Yarınlarımın aydınlık olduğunu bilmeye öylesine ihtiyacım var ki. İnsan bazen desteklenmek istiyor. İnsan bazen, elleri ve kolları hareket edemediğinde bir ele bir kola , yaslanabileceği bir bedene ihtiyaç duyuyor.
Çok yalnız kaldım.
Kendim yaptım bunu. Herkesi basit bir el hareketiyle hayatımın her zerresinden uzaklaştırdım. Böyle daha güçlü ve daha ayakta olabileceğime inandım. Söylenebilecek her türlü söze karşı kulaklarımı tıkadım. Öyle güçlü tıkadım ki, duymam gerekenleri bile duyamadım. Bir kez daha döndüğümde ne ses vardı, ne de söyleyen...
Ben yaptım bunu.
Çabucak, hiç farkettirmeden, bir ilizyon gibiydi.
Şimdi yarınlarıma baktığım zaman, kendime karşı hiç mütevazi olamıyorum. Cüretkar bir edayla, kendimi sonsuz mutluluğun koynunda buluyorum. Oysa biliyorum, mutluluk acı verebilen bir eylemdir. Eğer çok mutluyken, ufacık bir mutsuzluk hissi bedeninizi ele geçirirse acı çekersiniz. Eğer çok mutluysanız, bir gün bunun son bulacağını düşünür ve yine acı çekersiniz. Eğer çok mutluysanız, bir gün, sadece bir gün yapayalnız kaldığınızdan emin olur, ve mutluluğu kaybedersiniz.
Ben tüm bunları bile bile yarınlarımda da mutlu olduğumu görüyorum.
Korkuyla ve yalnızlıkla yüzleşmenin ne demek olduğunu öğrendiğim şu son günlerde, iç huzur istemenin kimseye bir zararı olmayacağını düşünüyorum.
Belki bana?
Belki bana bir zararı olacak... Ama artık düşünmek için fazla zamanım yok. Sınırlı zaman var her şeye. Mutluluğa ve mutsuzluğa. Düne ve bugüne...
Yürüyorum...
İçimde bir umut yürüyorum....
Yollar gidiyor, ben yürüyorum...

-bulut


5 Ağustos 2012 Pazar

Aşk Güzel Şey

Bazen nasılda kıskanıyorum onu, nasılda onun yerinde olmak istiyorum bir bilseniz. Kendi sevgimle övünüp, onun yerinde olabilmeyi düşlüyorum. Bazen de o benim yerimde olsun istiyorum. Onun sevgisiyle övünüyor, Çok sevilsin istiyorum. Sonra bir bakıyorum iç içeyiz onunla. Bir bütün gibi... Ayrılması muhtemel olmayan, ancak ve ancak iç içeyken etrafa ışıltılar saçan bir bütün gibi. Sanki bütün parçalanırsa bütün büyü bozulacak gibi.
───
**Görev Tanımı**
Yukarıdaki seçilen metinde "Eğer" sözcüğüyle başlayan bütün cümleleri sıralayınız.

**Sağlanan Veriler**
───
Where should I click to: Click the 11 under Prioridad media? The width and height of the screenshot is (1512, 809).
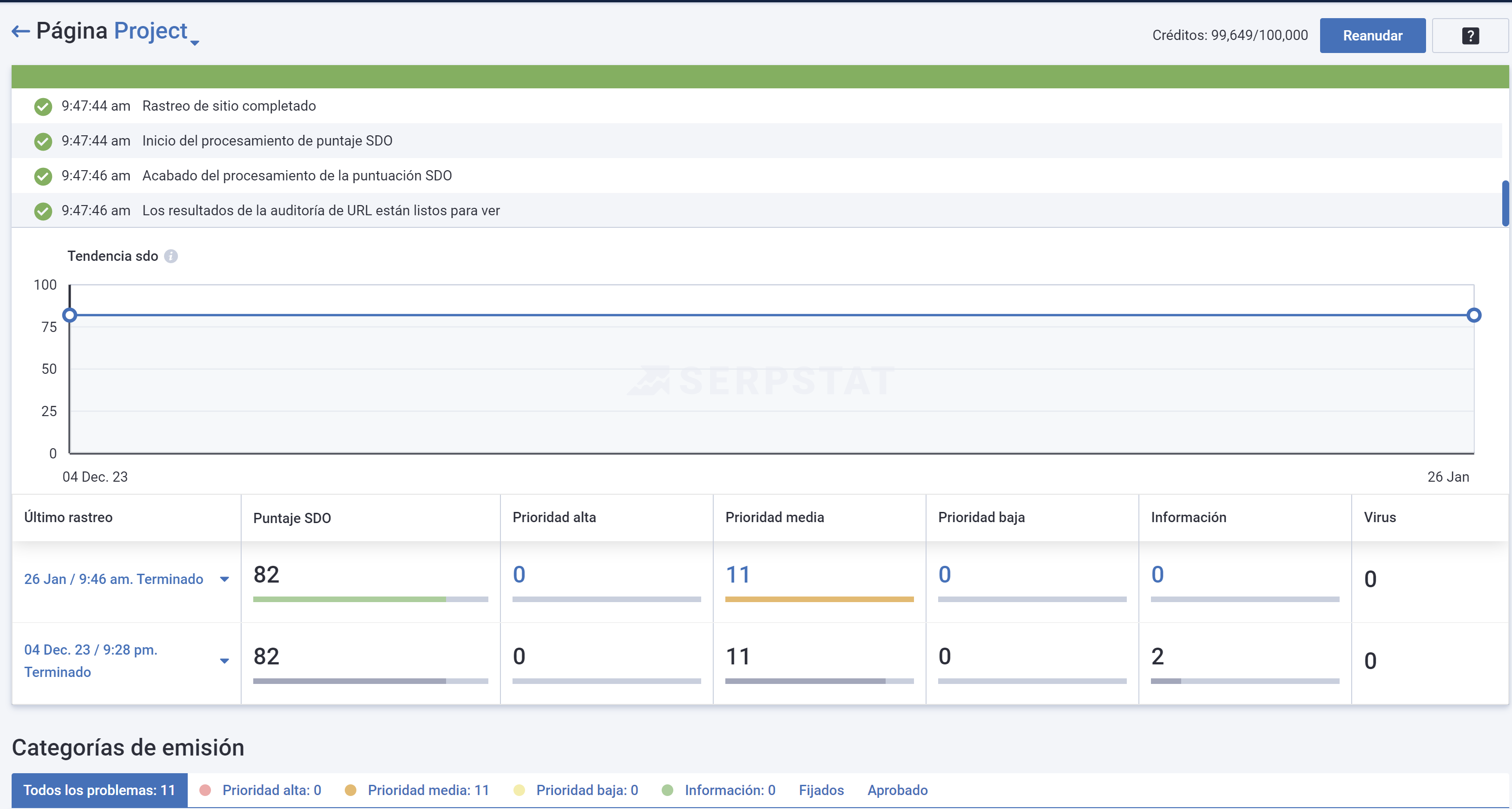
───
**Tamamlanan Görev**
1. Eğer çok mutluyken, ufacık bir mutsuzluk hissi bedeninizi ele geçirirse acı çekersiniz.
2. Eğer çok mutluysanız, bir gün bunun son bulacağını düşünür ve yine acı çekersiniz.
3. Eğer çok mutluysanız, bir gün, sadece bir gün yapayalnız kaldığınızdan emin olur, ve mutluluğu kaybedersiniz.